A setup guide for installing python, nvidia-driver, cuda, cuDNN, and Pytorch from the new installed ubuntu
Make a hard link to ensure that you use python3 as a default python, and there is no python path problem while running shell script.
sudo rm -rf /usr/bin/python
sudo ln /usr/bin/python3 /usr/bin/python
sudo apt-get install python3-pip
python3 -m pip install --upgrade pip
https://www.geforce.com.tw/drivers
Choose and download the driver which corresponding to your gpu, then install it.
For example:
sudo sh NVIDIA-Linux-x86_64-440.82.run
If you meet Nouveau kernel problem, please type these 2 command to blackout nouveau:
$ sudo bash -c "echo blacklist nouveau > /etc/modprobe.d/blacklist-nvidia-nouveau.conf"
$ sudo bash -c "echo options nouveau modeset=0 >> /etc/modprobe.d/blacklist-nvidia-nouveau.conf"
After you finish the installation process, you can type
nvidia-smi
to check whether you have already installed graphic driver.

### REQUIREMENTS
Copy the passage of the setup guide from "A setup guide" up to and including "then install it.". The data that follows is not needed for this work.

### SUPPLIED DATA
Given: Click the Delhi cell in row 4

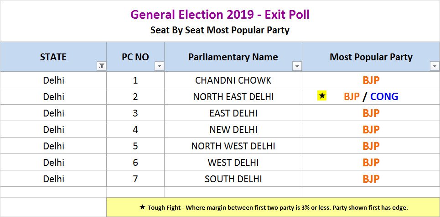Looking at the screenshot, I should [54, 130].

### EXERCISE SOLUTION
A setup guide for installing python, nvidia-driver, cuda, cuDNN, and Pytorch from the new installed ubuntu
Make a hard link to ensure that you use python3 as a default python, and there is no python path problem while running shell script.
sudo rm -rf /usr/bin/python
sudo ln /usr/bin/python3 /usr/bin/python
sudo apt-get install python3-pip
python3 -m pip install --upgrade pip
https://www.geforce.com.tw/drivers
Choose and download the driver which corresponding to your gpu, then install it.